— Recorded data —
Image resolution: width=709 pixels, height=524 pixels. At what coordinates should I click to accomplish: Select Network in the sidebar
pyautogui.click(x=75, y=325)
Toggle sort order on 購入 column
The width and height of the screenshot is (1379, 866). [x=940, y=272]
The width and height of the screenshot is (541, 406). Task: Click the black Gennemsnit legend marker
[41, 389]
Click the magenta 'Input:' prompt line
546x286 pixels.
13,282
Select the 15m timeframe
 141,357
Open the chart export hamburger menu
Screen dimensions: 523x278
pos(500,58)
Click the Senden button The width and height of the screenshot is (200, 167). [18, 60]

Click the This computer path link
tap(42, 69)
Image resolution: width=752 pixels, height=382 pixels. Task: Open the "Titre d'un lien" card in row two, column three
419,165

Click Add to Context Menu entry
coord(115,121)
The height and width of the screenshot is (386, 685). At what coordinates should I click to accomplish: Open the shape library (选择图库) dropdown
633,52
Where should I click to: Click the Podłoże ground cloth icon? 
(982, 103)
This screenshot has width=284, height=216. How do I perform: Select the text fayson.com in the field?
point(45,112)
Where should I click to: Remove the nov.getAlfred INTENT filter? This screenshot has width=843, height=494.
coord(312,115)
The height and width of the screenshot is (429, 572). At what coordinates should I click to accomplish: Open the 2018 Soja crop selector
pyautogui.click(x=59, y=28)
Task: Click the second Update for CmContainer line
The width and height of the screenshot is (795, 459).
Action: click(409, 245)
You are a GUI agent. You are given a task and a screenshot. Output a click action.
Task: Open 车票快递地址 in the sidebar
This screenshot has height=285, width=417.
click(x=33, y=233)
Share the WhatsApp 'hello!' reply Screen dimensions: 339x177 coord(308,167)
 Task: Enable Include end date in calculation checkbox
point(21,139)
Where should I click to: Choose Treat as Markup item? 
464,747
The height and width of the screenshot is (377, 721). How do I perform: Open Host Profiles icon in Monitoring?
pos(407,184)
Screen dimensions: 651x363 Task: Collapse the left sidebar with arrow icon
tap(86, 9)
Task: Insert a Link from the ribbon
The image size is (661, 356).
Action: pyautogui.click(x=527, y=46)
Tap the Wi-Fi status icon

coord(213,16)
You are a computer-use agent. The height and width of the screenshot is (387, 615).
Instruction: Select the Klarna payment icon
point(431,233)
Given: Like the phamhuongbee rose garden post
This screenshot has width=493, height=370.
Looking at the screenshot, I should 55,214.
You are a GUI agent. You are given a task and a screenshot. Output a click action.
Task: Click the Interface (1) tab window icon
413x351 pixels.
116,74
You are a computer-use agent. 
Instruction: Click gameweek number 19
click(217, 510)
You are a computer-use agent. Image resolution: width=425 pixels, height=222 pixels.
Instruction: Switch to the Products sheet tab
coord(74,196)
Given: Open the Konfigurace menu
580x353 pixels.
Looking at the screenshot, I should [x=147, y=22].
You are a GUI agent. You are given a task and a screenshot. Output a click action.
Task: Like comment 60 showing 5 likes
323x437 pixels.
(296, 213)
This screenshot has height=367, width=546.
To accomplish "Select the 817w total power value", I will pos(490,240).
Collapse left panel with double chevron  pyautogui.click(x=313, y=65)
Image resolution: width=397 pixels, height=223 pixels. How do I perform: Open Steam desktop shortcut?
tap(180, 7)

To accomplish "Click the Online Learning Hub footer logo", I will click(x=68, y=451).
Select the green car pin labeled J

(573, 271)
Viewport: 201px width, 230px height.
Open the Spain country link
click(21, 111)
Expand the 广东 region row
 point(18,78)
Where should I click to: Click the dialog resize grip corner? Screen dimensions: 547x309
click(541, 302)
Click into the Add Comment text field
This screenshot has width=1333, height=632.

— Your goal —
The records shown earlier should all be returned verbatim.

— Exercise output —
Image resolution: width=709 pixels, height=524 pixels. At what coordinates should I click to accomplish: Select Network in the sidebar
pyautogui.click(x=75, y=325)
Toggle sort order on 購入 column
The width and height of the screenshot is (1379, 866). [x=940, y=272]
The width and height of the screenshot is (541, 406). Task: Click the black Gennemsnit legend marker
[41, 389]
Click the magenta 'Input:' prompt line
546x286 pixels.
13,282
Select the 15m timeframe
 141,357
Open the chart export hamburger menu
Screen dimensions: 523x278
pos(500,58)
Click the Senden button The width and height of the screenshot is (200, 167). [18, 60]

Click the This computer path link
tap(42, 69)
Image resolution: width=752 pixels, height=382 pixels. Task: Open the "Titre d'un lien" card in row two, column three
419,165

Click Add to Context Menu entry
coord(115,121)
The height and width of the screenshot is (386, 685). At what coordinates should I click to accomplish: Open the shape library (选择图库) dropdown
633,52
Where should I click to: Click the Podłoże ground cloth icon? 
(982, 103)
This screenshot has width=284, height=216. How do I perform: Select the text fayson.com in the field?
point(45,112)
Where should I click to: Remove the nov.getAlfred INTENT filter? This screenshot has width=843, height=494.
coord(312,115)
The height and width of the screenshot is (429, 572). At what coordinates should I click to accomplish: Open the 2018 Soja crop selector
pyautogui.click(x=59, y=28)
Task: Click the second Update for CmContainer line
The width and height of the screenshot is (795, 459).
Action: click(409, 245)
You are a GUI agent. You are given a task and a screenshot. Output a click action.
Task: Open 车票快递地址 in the sidebar
This screenshot has height=285, width=417.
click(x=33, y=233)
Share the WhatsApp 'hello!' reply Screen dimensions: 339x177 coord(308,167)
 Task: Enable Include end date in calculation checkbox
point(21,139)
Where should I click to: Choose Treat as Markup item? 
464,747
The height and width of the screenshot is (377, 721). How do I perform: Open Host Profiles icon in Monitoring?
pos(407,184)
Screen dimensions: 651x363 Task: Collapse the left sidebar with arrow icon
tap(86, 9)
Task: Insert a Link from the ribbon
The image size is (661, 356).
Action: pyautogui.click(x=527, y=46)
Tap the Wi-Fi status icon

coord(213,16)
You are a computer-use agent. The height and width of the screenshot is (387, 615).
Instruction: Select the Klarna payment icon
point(431,233)
Given: Like the phamhuongbee rose garden post
This screenshot has width=493, height=370.
Looking at the screenshot, I should 55,214.
You are a GUI agent. You are given a task and a screenshot. Output a click action.
Task: Click the Interface (1) tab window icon
413x351 pixels.
116,74
You are a computer-use agent. 
Instruction: Click gameweek number 19
click(217, 510)
You are a computer-use agent. Image resolution: width=425 pixels, height=222 pixels.
Instruction: Switch to the Products sheet tab
coord(74,196)
Given: Open the Konfigurace menu
580x353 pixels.
Looking at the screenshot, I should [x=147, y=22].
You are a GUI agent. You are given a task and a screenshot. Output a click action.
Task: Like comment 60 showing 5 likes
323x437 pixels.
(296, 213)
This screenshot has height=367, width=546.
To accomplish "Select the 817w total power value", I will pos(490,240).
Collapse left panel with double chevron  pyautogui.click(x=313, y=65)
Image resolution: width=397 pixels, height=223 pixels. How do I perform: Open Steam desktop shortcut?
tap(180, 7)

To accomplish "Click the Online Learning Hub footer logo", I will click(x=68, y=451).
Select the green car pin labeled J

(573, 271)
Viewport: 201px width, 230px height.
Open the Spain country link
click(21, 111)
Expand the 广东 region row
 point(18,78)
Where should I click to: Click the dialog resize grip corner? Screen dimensions: 547x309
click(541, 302)
Click into the Add Comment text field
This screenshot has width=1333, height=632.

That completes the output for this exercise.